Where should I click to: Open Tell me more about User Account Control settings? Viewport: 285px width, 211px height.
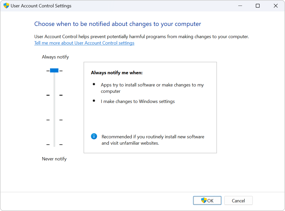point(84,43)
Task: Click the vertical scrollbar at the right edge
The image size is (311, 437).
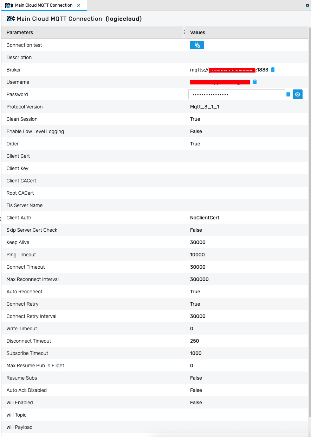Action: click(309, 211)
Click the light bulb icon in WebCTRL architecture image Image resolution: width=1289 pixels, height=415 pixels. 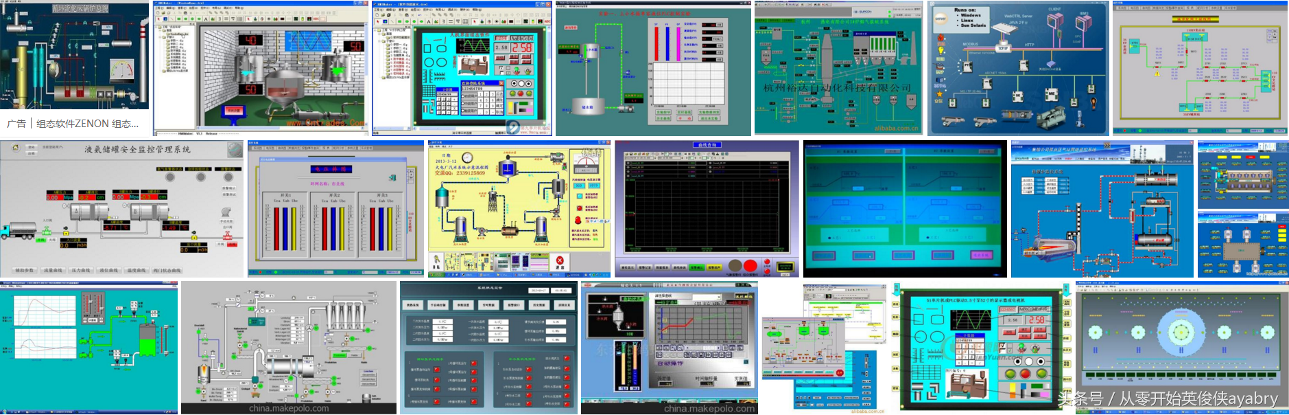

### Task details
Reproduce each entry above word for word. Pictures are not part of the copy.

### Written solution
Where should I click to: Open Tell me more about User Account Control settings? Viewport: 285px width, 211px height.
point(84,43)
Task: Click the vertical scrollbar at the right edge
The image size is (311, 437).
Action: click(309, 211)
Click the light bulb icon in WebCTRL architecture image Image resolution: width=1289 pixels, height=415 pixels. 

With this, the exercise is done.